(Stored data)
- Opening Delimiter -

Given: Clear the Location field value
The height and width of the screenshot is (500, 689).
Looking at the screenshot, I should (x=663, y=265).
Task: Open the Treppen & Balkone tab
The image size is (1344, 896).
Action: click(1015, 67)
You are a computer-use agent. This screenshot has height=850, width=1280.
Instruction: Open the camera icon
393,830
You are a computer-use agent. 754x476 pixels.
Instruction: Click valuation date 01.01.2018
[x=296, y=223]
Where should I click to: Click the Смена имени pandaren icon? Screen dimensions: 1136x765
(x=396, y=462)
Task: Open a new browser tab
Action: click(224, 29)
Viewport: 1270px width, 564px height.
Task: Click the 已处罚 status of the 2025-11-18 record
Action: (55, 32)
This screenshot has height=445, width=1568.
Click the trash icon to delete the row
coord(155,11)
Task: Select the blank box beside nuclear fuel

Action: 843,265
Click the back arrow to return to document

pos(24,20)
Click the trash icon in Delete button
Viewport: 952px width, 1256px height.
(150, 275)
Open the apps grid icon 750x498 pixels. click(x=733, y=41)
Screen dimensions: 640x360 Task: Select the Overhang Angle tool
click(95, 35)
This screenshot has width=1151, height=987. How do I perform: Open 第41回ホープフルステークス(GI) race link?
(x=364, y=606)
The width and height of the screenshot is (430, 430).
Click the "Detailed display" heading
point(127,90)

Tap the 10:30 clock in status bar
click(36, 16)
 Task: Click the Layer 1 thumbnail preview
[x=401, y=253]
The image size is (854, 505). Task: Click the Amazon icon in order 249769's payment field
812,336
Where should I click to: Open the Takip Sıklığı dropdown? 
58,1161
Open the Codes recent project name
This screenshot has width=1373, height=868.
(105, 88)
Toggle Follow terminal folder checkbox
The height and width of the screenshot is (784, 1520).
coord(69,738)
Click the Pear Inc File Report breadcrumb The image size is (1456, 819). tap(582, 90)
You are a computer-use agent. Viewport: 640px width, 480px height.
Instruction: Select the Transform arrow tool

- Closing Delimiter -

▸ Your task:
Taking the records above, retype every line from the one with "The image size is (854, 505)." down to the one with "You are a computer-use agent. Viewport: 640px", exactly and with nothing else.

▸ Exercise result:
The image size is (854, 505). Task: Click the Amazon icon in order 249769's payment field
812,336
Where should I click to: Open the Takip Sıklığı dropdown? 
58,1161
Open the Codes recent project name
This screenshot has width=1373, height=868.
(105, 88)
Toggle Follow terminal folder checkbox
The height and width of the screenshot is (784, 1520).
coord(69,738)
Click the Pear Inc File Report breadcrumb The image size is (1456, 819). tap(582, 90)
You are a computer-use agent. Viewport: 640px width, 480px height.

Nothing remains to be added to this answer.